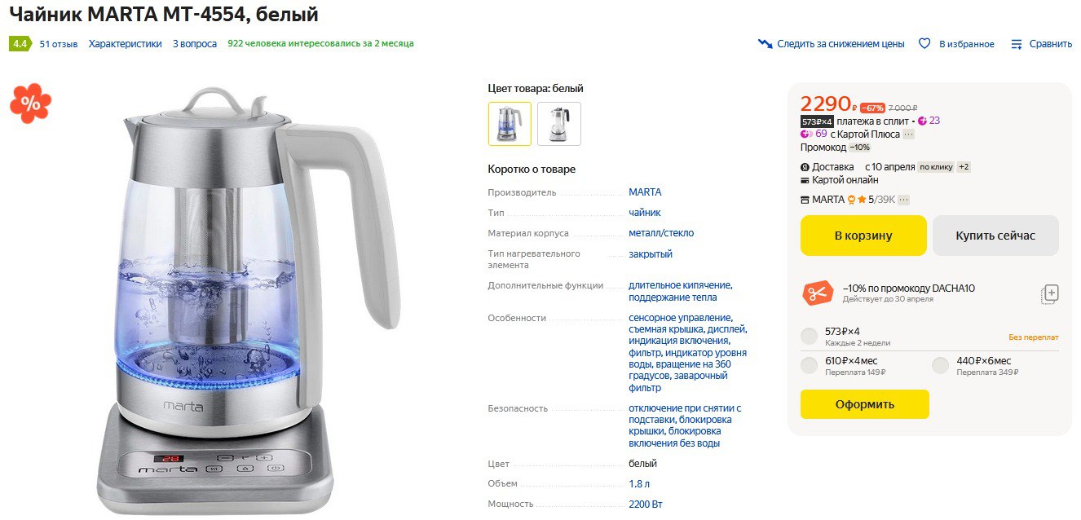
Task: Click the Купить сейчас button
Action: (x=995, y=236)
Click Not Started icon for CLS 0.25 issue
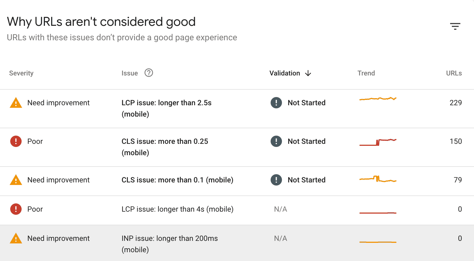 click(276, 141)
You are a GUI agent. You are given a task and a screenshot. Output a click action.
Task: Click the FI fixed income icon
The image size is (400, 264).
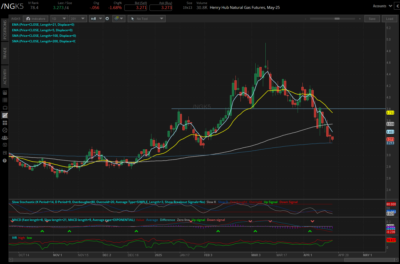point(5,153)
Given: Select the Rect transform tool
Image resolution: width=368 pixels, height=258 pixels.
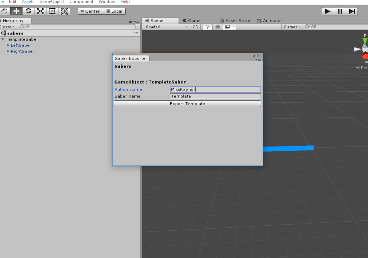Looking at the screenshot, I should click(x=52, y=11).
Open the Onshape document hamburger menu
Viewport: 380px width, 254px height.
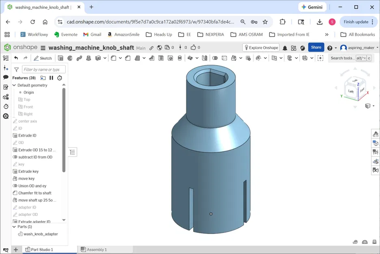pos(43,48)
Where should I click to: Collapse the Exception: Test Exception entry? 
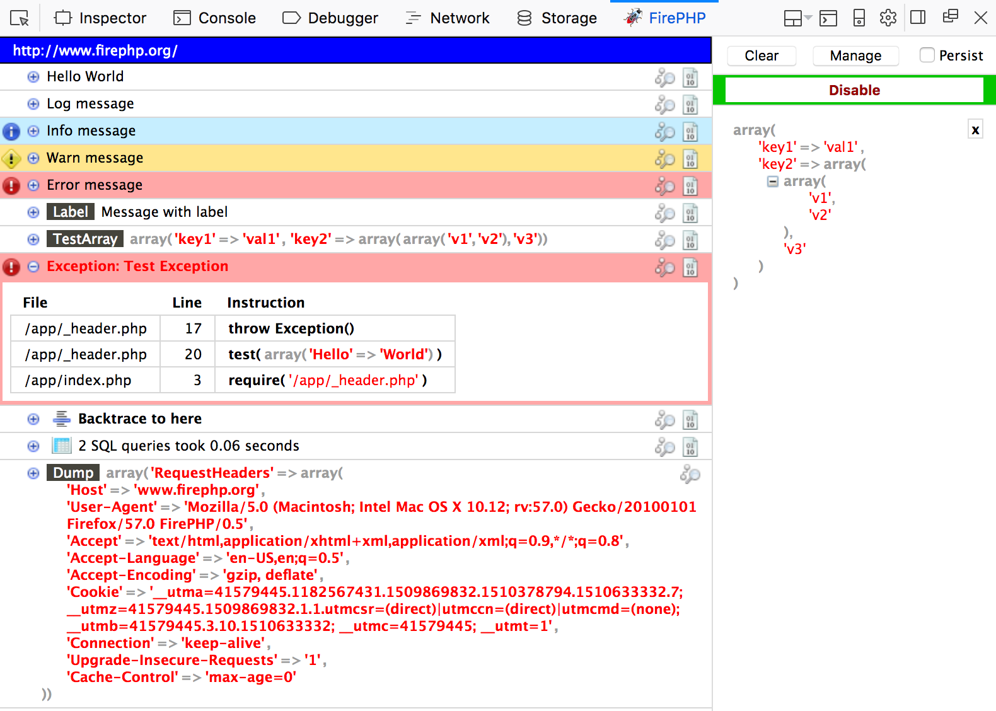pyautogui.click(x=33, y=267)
══════════════════════════════
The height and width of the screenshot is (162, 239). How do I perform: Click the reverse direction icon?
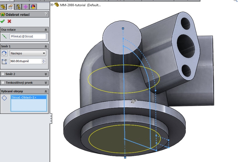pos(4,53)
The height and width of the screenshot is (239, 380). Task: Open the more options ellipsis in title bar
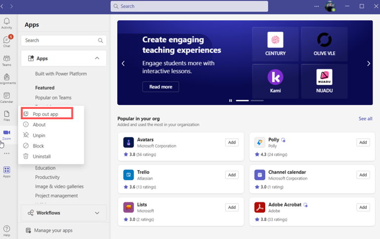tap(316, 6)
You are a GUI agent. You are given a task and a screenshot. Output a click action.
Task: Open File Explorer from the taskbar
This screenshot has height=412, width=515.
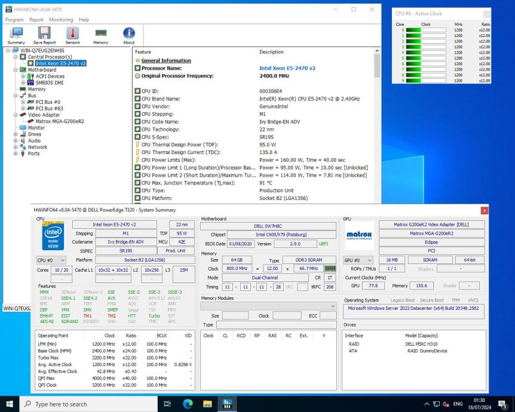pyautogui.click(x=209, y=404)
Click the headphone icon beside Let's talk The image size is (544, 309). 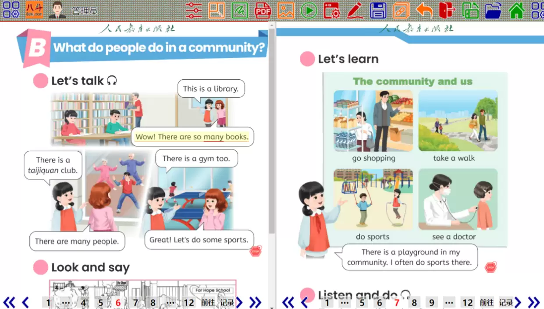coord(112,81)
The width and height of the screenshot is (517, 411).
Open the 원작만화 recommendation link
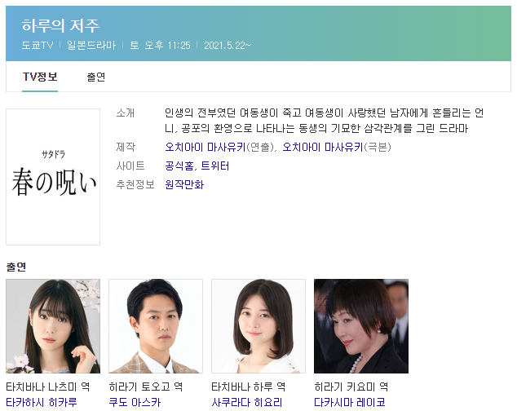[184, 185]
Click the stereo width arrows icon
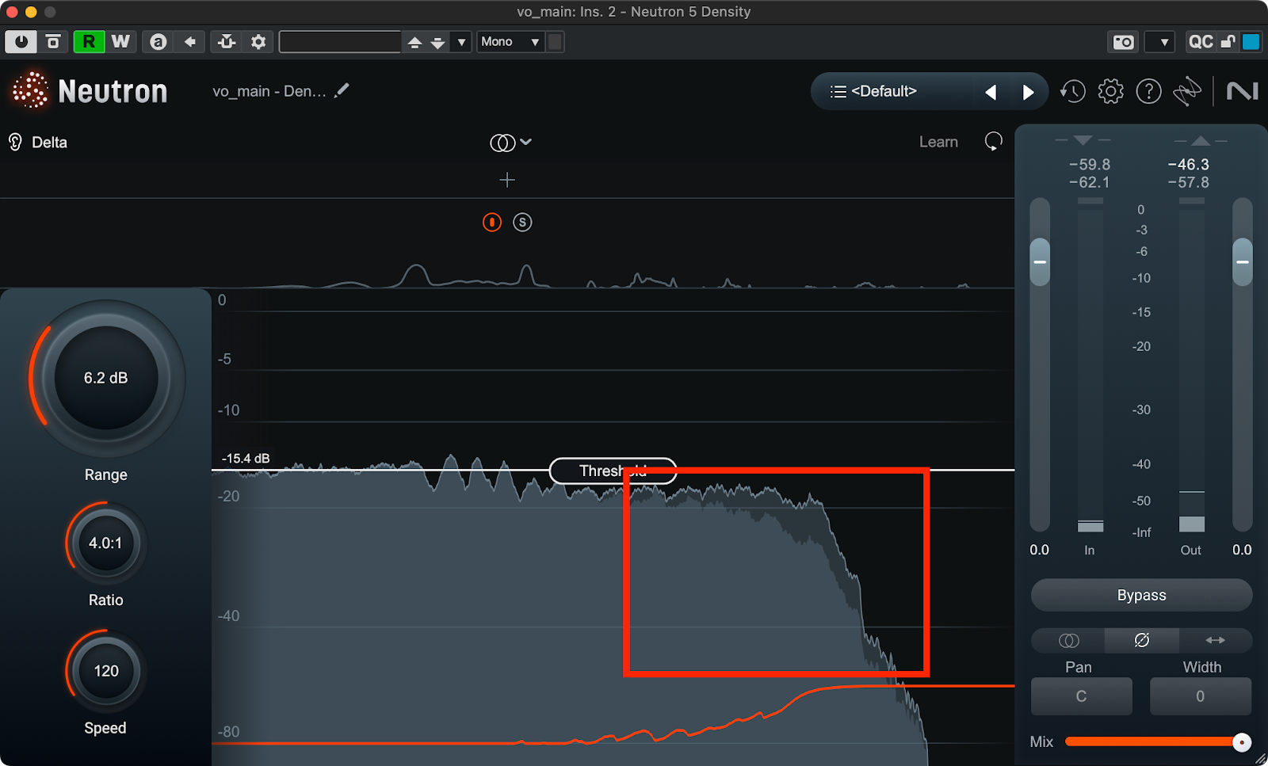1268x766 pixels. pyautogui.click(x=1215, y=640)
══════════════════════════════
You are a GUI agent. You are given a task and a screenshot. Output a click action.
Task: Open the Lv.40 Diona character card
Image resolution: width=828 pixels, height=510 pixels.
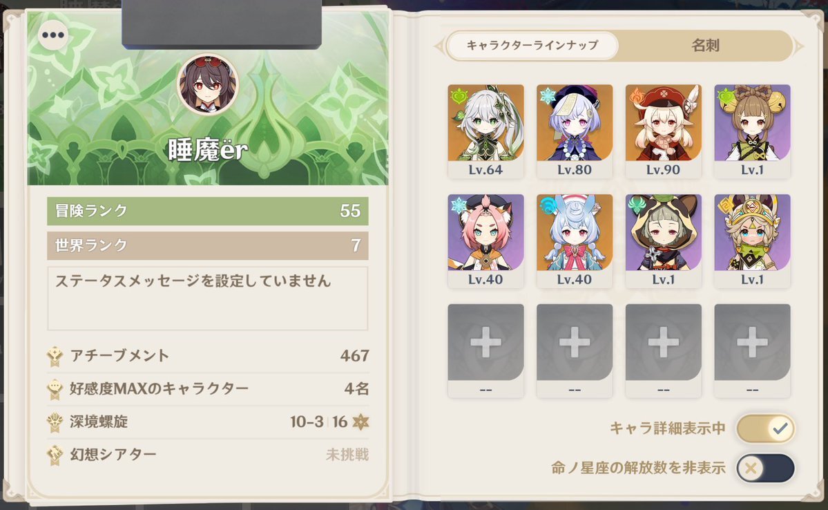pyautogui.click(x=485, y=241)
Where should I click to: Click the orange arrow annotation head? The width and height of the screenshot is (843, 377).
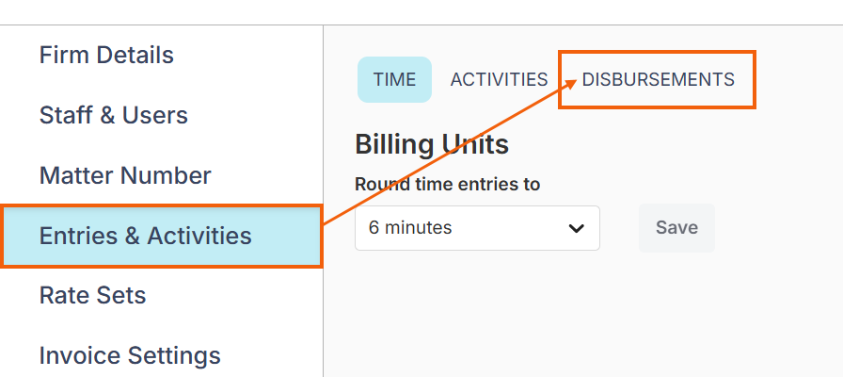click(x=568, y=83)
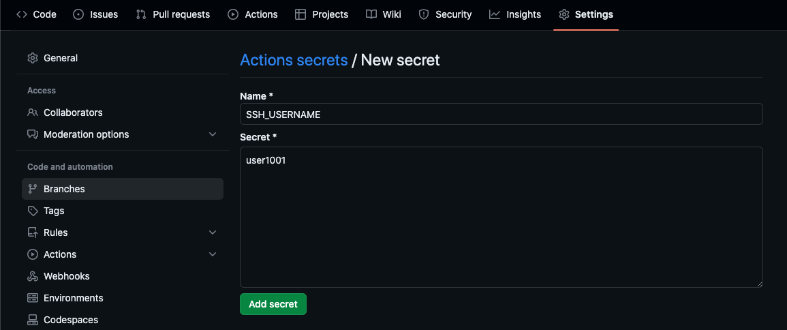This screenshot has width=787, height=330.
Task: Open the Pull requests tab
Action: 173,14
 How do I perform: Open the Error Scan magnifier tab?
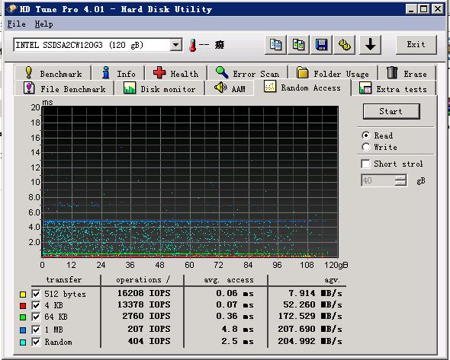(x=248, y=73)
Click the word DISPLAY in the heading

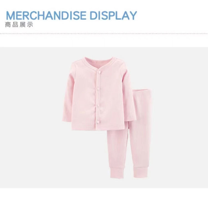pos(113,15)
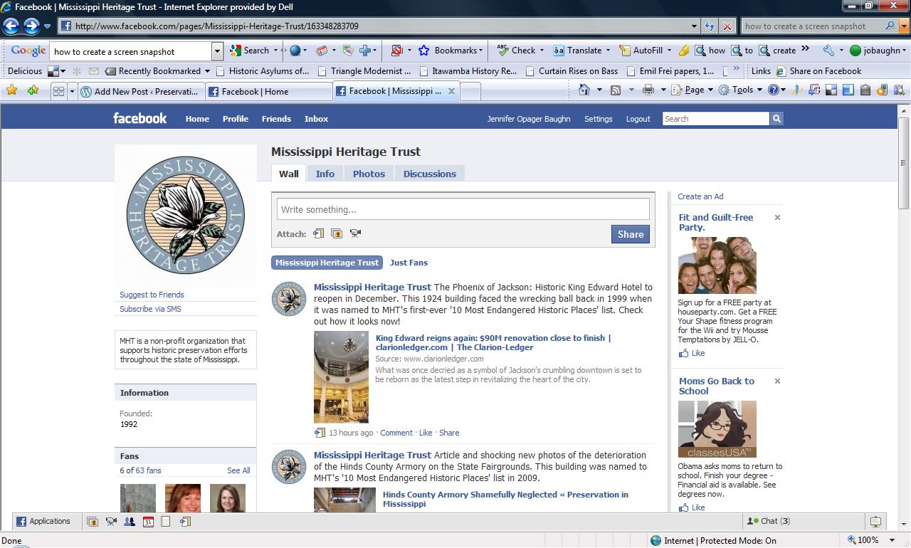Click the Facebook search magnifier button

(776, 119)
══════════════════════════════
WORK ITEM: In the listing above, find the line containing "Click Not Started icon for CLS 0.25 issue" and the line containing "Open the Onshape document hamburger menu", then print exactly those two lines and every line between them, minus the pictures.

RESPONSE AREA:
Click Not Started icon for CLS 0.25 issue
 click(276, 141)
You are a GUI agent. You are given a task and a screenshot. Output a click action.
Task: Click the FI fixed income icon
The image size is (400, 264).
point(5,153)
Given: Select the Rect transform tool
Image resolution: width=368 pixels, height=258 pixels.
Looking at the screenshot, I should click(x=52, y=11).
Open the Onshape document hamburger menu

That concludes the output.